*PASSAGE PROVIDED*:

[Start]

Kansas City brought this suit to recover additional occupational license taxes for the years 1962 through 1966. The trial court, sitting without a jury, concluded that the scope of the ordinances under consideration did not levy a tax computed on the basis of gross receipts resulting from the sales in question. The city appealed directly to this court which determined, in Kansas City v. Graybar Electric Co., Inc. (Mo.Sup.)
*40 The license tax in question is imposed upon the privilege of conducting the business of merchant in Kansas City. The issue is whether or not the gross receipts derived from direct shipment or “drop” shipment sales, which were solicited outside the city and were delivered without the goods ever entering the city, are in-cludable in the gross receipts upon which the occupational license tax is computed. Whether by statute 1 or by charter 2 , the city has the necessary authority for a tax of this type and has proceeded by ordinance 3 , basing the tax on annual gross receipts. 4
Defendant is a wholesale dealer in electrical equipment and maintains a district office and sales manager in Kansas City for its nationwide business which is headquartered in New York. The Kansas City district includes several other states and 31 counties in Missouri. Defendant’s sales consist of warehouse sales, counter sales, and direct sales.

[End]

*EXTRACTED DATA*:
[Start]

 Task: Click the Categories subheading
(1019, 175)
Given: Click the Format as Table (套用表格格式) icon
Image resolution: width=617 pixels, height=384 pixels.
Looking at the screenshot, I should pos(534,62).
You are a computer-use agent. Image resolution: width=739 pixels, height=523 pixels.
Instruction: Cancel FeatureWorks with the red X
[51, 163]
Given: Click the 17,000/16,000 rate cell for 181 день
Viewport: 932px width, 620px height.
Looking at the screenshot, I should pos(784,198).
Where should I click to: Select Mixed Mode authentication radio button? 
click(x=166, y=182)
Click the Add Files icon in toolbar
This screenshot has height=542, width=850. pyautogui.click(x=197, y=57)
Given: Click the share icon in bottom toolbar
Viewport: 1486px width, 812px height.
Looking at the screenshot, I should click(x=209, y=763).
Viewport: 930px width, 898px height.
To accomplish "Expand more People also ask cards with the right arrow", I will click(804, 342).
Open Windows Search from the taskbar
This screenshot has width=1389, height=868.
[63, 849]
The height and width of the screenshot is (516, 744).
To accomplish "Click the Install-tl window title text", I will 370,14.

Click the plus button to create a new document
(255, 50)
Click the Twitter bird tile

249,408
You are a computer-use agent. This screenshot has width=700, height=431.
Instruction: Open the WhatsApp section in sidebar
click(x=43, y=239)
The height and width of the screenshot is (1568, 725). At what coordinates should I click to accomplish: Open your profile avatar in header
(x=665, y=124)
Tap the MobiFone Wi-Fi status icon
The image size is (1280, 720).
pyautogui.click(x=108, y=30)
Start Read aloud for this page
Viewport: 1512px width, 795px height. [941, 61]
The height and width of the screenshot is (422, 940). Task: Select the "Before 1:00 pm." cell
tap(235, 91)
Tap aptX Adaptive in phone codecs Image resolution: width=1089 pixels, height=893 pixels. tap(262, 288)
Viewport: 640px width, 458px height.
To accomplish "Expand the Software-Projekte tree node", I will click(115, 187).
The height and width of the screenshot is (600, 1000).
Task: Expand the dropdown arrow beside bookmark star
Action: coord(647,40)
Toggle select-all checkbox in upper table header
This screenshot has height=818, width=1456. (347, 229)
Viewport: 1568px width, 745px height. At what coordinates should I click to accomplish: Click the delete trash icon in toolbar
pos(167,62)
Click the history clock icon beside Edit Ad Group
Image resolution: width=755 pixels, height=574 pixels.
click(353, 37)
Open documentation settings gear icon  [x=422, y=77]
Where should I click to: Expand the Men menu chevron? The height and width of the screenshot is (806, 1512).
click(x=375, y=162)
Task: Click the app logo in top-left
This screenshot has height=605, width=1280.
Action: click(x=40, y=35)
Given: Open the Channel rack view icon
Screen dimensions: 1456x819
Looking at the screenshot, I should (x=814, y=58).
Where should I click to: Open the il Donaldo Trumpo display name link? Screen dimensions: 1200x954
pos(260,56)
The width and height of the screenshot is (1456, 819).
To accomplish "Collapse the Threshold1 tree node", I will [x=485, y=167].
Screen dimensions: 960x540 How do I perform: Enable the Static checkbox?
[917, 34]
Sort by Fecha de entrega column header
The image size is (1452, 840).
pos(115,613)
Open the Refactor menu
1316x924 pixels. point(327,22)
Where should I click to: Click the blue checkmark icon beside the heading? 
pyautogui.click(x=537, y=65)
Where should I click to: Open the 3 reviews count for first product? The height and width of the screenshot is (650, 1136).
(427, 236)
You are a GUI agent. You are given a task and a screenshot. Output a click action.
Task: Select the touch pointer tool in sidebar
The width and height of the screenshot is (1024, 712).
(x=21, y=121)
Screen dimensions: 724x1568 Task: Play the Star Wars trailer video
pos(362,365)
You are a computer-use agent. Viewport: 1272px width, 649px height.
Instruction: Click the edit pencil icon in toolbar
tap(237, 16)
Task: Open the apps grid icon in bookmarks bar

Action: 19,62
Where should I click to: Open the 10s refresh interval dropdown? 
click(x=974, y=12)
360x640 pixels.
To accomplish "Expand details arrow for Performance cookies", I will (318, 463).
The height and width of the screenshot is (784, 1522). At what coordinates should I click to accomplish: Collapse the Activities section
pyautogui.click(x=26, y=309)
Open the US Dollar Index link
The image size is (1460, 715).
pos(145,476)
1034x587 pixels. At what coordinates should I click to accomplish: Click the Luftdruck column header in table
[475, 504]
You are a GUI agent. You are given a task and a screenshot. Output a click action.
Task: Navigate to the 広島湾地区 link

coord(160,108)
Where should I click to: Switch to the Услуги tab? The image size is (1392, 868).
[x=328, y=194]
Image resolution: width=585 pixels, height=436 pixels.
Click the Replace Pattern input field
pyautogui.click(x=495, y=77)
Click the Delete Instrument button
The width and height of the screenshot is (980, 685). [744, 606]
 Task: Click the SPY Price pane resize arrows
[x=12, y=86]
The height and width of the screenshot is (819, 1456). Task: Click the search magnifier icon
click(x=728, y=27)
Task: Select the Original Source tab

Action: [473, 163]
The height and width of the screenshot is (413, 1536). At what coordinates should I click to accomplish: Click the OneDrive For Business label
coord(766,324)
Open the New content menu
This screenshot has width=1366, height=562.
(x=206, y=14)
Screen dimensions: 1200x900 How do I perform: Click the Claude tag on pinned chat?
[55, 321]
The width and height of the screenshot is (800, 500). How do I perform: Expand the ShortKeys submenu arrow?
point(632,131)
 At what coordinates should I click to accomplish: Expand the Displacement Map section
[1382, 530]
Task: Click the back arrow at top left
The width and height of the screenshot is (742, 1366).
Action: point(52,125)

[End]

*BRIEF 1*: List the types of sales that the Kansas City license tax opinion says make up the defendant's sales.
*BRIEF 2*: Rewrite the paragraph of the Kansas City license tax opinion that begins "Defendant is a wholesale dealer" as a short bulleted list, keeping its main facts.
*BRIEF 3*: Write the next part of the Kansas City license tax opinion, picking up after its final sentence.

*FINAL RESULT 1*:
- Warehouse sales
- Counter sales
- Direct sales

*FINAL RESULT 2*:
- The defendant is a wholesale dealer in electrical equipment with a nationwide business headquartered in New York.
- It maintains a district office and a sales manager in Kansas City.
- The Kansas City district covers several other states and 31 Missouri counties.
- Its sales consist of warehouse sales, counter sales, and direct sales.

*FINAL RESULT 3*:
The sales for which the tax has not been paid, and which are the center of controversy here, are the direct shipment sales or, as the city prefers to refer to them, the “drop” shipment sales. These sales are procured by salesmen who call on customers in parts of Missouri other than Kansas City. The order is signed by both the customer and the salesman at the customer’s place of business, transmitted by telephone or through the mails to the Kansas City office, and the shipments are sent from points outside Missouri directly to the customer without ever entering Kansas City. The record does not show where the sale is actually consummated, but that fact is not determinative of the issue. The Kansas City office keeps the sales, accounting and payroll records, conducts credit investigations, issues billing notices and receives payment from direct or “drop” shipment sales, disseminates sales catalogs, promotional material and price indexes, and approves or rejects credit for its Missouri customers. Additionally, the salesmen are paid a salary or a commission or both by the Kansas City office, depending on their actual sales, based on their direct shipment sales activities. Their expense accounts are paid through the Kansas City office, desks are furnished for their use when they are in Kansas City, there are meetings facilities there and sales meetings are conducted periodically in the Kansas City office.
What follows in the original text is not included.